Would anyone happen to have an idea?
Can’t you also subscribe positions of the robot and make the reward masking in your processing code?
Otherwise, you could try using the breadcrumbs system like in subt/cave_circuit_practice_01.sdf at master · osrf/subt · GitHub and https://app.gazebosim.org/OpenRobotics/fuel/models/Medium%20Rock%20Fall . The breadcrumb plugin has a config option telling how many deployments are allowed, and publishes a
~/remaining topic with the remaining number of deployments.
Sounds very interesting. Could you maybe write up a bit more about this?
I found a way to make it work by compiling Gazebo from source to take advantage of the new feature of the
TriggeredPublisher which allows to call a service gz-sim/pull/1611. By combining the contact sensor, the
TouchPlugin and the
TriggeredPublisher. I’m able to detect the collision with a reward model and then send a service request to delete the reward model from the world.

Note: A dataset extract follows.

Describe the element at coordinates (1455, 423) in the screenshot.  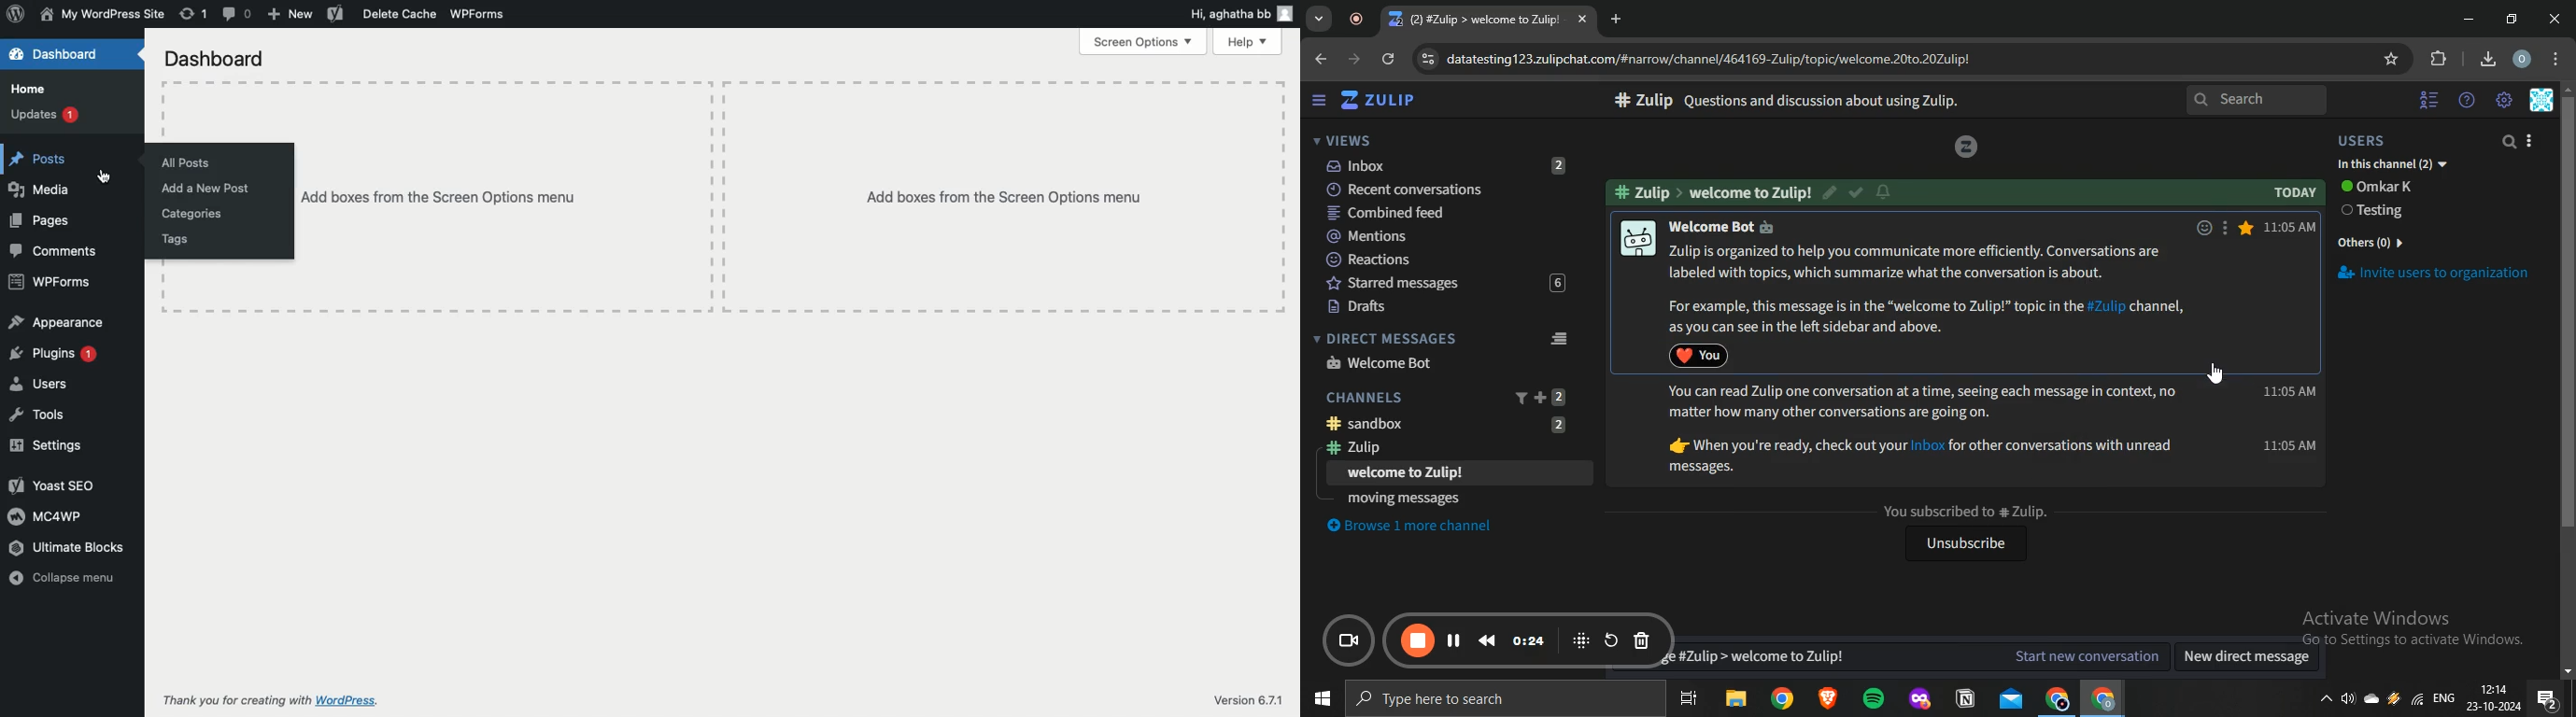
I see `sandbox` at that location.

I’d post a video of the result, but I can’t upload it since I’m a new user.
[Edit: I can now add the video]
If it can be useful to anyone, a typical sphere reward would be defined like this:
<pose>0 -2 0.05 0 0 0</pose>
<ambiant>1 1 0 1</ambiant>
<diffuse>1 1 0 1</diffuse>
<specular>1 1 0 1</specular>
<emissive>1 1 0 1</emissive>
<sensor name='sensor_contact' type='contact'>
<plugin filename="libignition-gazebo-touchplugin-system.so" name="ignition::gazebo::systems::TouchPlugin">
<plugin filename="libignition-gazebo-triggered-publisher-system.so" name="ignition::gazebo::systems::TriggeredPublisher">
<input type="ignition.msgs.Boolean" topic="/reward_yellow/touched">
<service name="/world/demo/remove" reqType="ignition.msgs.Entity" repType="ignition.msgs.Boolean" timeout="1000" reqMsg='name: "reward_yellow", type: 2'></service>
Maybe you have seen it already, but there is Gym-Ignition project that provides a programmatic Python interface for ~Ignition~ Gazebo with a focus on Reinforcement Learning. I have used it for Gazebo Fortress, and it works fine for my purposes. However, it might not work with Gazebo Garden straight away due to a different name and other breaking changes.
Collisions can be checked programmatically (by listing per-object/link contacts). If you want to give a reward upon reaching a target position in 2D/3D, you can also just compute the distance to the target and apply a threshold if desired.
By utilising the programmatic interface of the Gazebo server directly, it reduces some transport overhead while also increasing determinism by avoiding the stochastic nature of socket-based communication. A reliable interface might not be provided for all features, in which case you can still fallback on Gazebo Transport and/or ROS (2).
I wasn’t aware of Gym-Ignition (I’ll take a look at it). So far, the solution I found only uses the ros-ign-bridge and it’s working fine.
We’re actually developing code that will need to run on a robot so having to deal with stochastic communications is a requirement anyway.